Mr. Lerner shows us how to add a full-text search to our BBS.
by Reuven M. Lerner
Over the last two months, we have looked at a simple bulletin-board system that can be incorporated into a web site. This BBS groups messages by subject or thread, and stores the messages in a relational database.
As we have seen in the last two installments of ATF, using a database for information storage and retrieval significantly reduces the amount of development work necessary to implement such a system. Given the ease with which I was able to implement the BBS, I decided to add several more features which can help users navigate their way through and use the BBS.
This month, we will look at how to implement several of these features. The most important is full-text search, which allows users to find interesting postings based on keywords.
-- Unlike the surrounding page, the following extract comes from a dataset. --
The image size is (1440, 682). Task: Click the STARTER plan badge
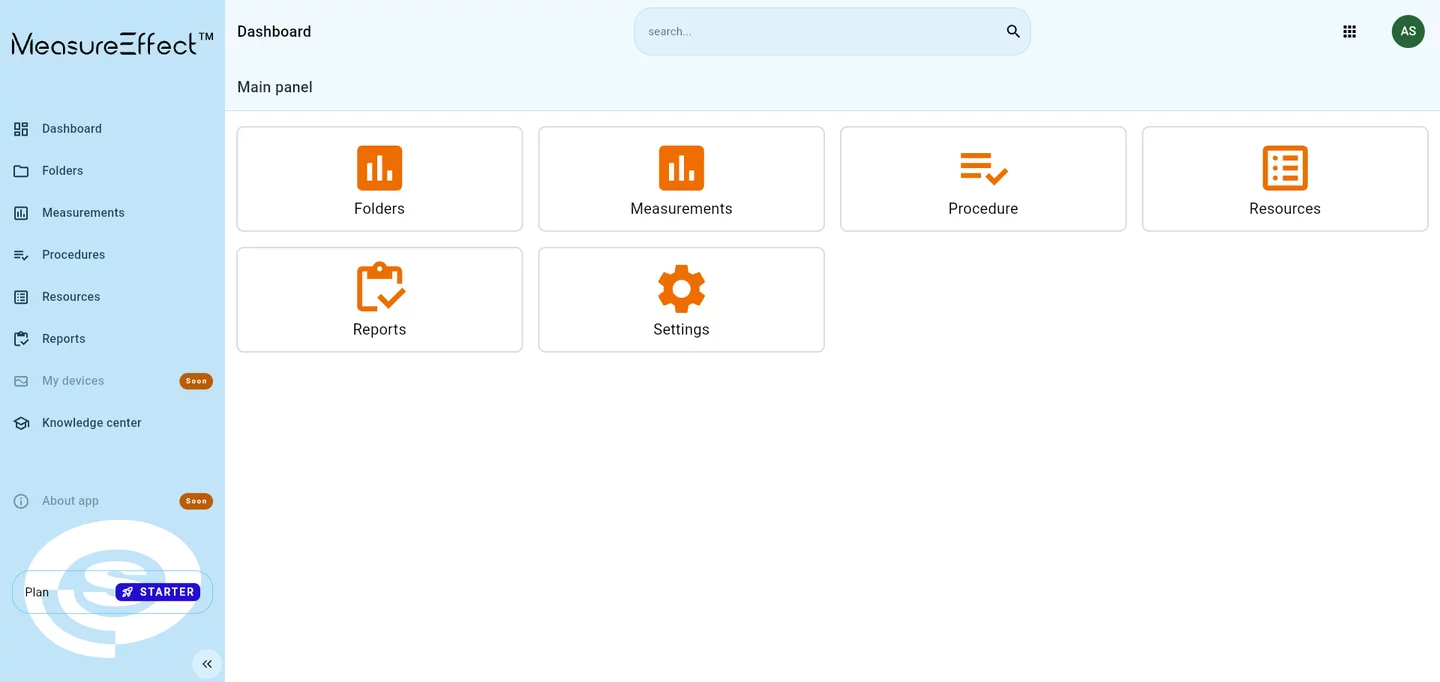tap(158, 592)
This saves them from having to search through a thread, which might not have an appropriate or easy-to-understand title. Then we will look at a tool that allows administrators to remove inappropriate postings without having to go into the guts of the database.
If you did not catch the last two installments of ``At the Forge'', let's take a quick look at how the BBS is implemented. I used MySQL (see Resources), a relational database that has gained quite a bit of popularity among web programmers. Information in a relational database is stored in tables, in which the rows represent records and the columns represent fields.
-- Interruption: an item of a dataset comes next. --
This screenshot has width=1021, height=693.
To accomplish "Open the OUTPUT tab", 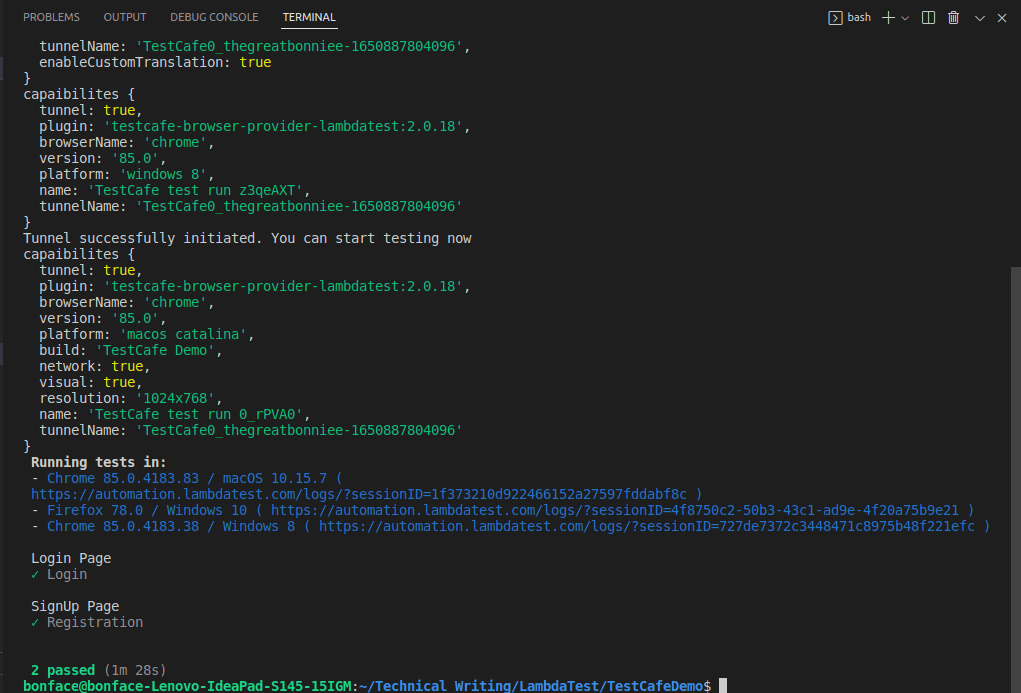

We define the columns with SQL, the Structured Query Language that is a well-known standard for working with relational databases. Our BBS will contain two separate tables, ATFThreads (for keeping track of the individual threads, including the initial posting) and ATFMessages (for keeping track of individual messages). SQL is sent to a database server from a database client; this can be a programmatic client (e.g., a CGI program) or an interactive client (e.g., the mysql program that comes with MySQL). I normally use interactive clients for table creation, maintenance and debugging, but we can create our two tables with the following SQL:
CREATE TABLE ATFThreads ( id SMALLINT UNSIGNED AUTO_INCREMENT PRIMARY KEY, subject VARCHAR(255) NOT NULL, author VARCHAR(60) NOT NULL, email VARCHAR(60) NOT NULL, text TEXT NOT NULL, date DATETIME NOT NULL, UNIQUE(subject) ) CREATE TABLE ATFMessages ( id MEDIUMINT UNSIGNED AUTO_INCREMENT PRIMARY KEY, thread SMALLINT UNSIGNED NOT NULL, subject VARCHAR(60) NOT NULL DEFAULT "No subject", date DATETIME NOT NULL, author VARCHAR(60) NOT NULL DEFAULT "Mr. Nobody", email VARCHAR(60) NOT NULL DEFAULT "atf@lerner.co.il", text TEXT NOT NULL )If you enter the above into the interactive mysql program, you will want to put a semicolon (;) after each query to indicate that you want mysql to execute the query right away, rather than wait for additional input.
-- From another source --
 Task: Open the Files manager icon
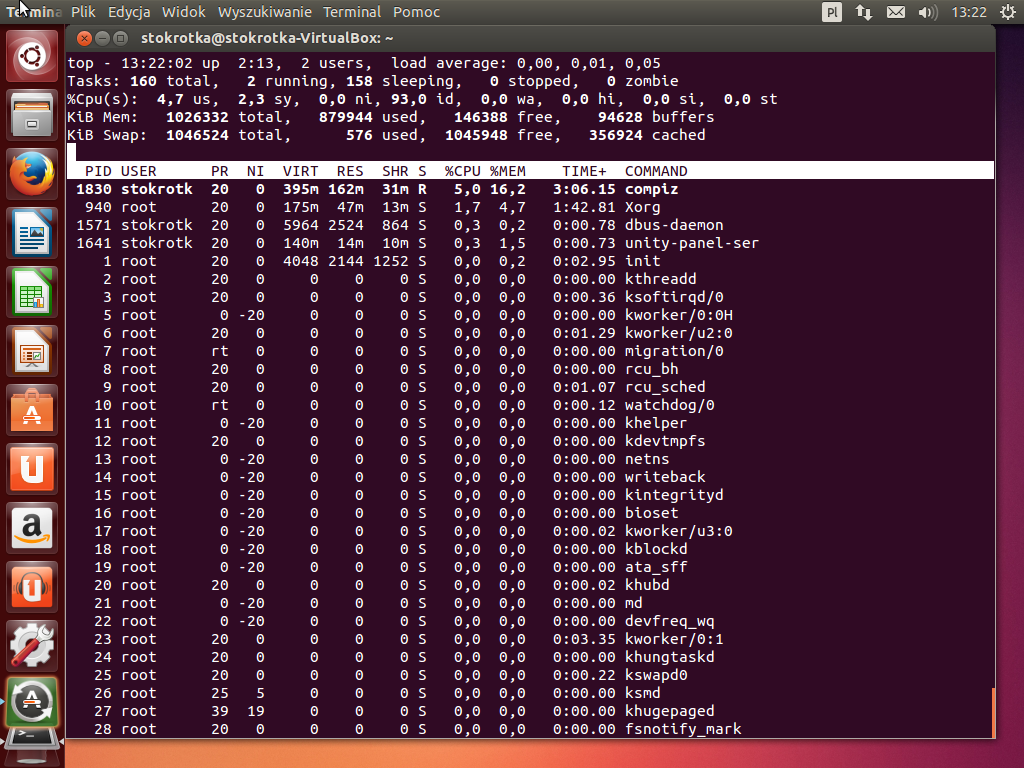(x=33, y=116)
Once we have created the tables, we will have to write some programs--in our case, CGI programs--that manipulate the data. We will not write programs with SQL directly, but will create it within our CGI programs. Using Perl for such CGI programs is particularly easy once we use CGI.pm (the standard Perl module for CGI programs) and DBI (Perl's generic database interface).
The entire bulletin board system consists of about seven programs, each of which handles a different aspect of the system. You can download the programs from the FTP sites ftp://ftp.ssc.com/pub/lj/listings/issue57/3193.tgz and ftp://ftp.ssc.com/pub/lj/listings/issue58/3252.tgz Listings for this article will be in ftp://ftp.ssc.com/pub/lj/listings/issue59/3296.tgz
Now that we have given the basic functionality a quick discussion, let's start to add some advanced functionality to our BBS.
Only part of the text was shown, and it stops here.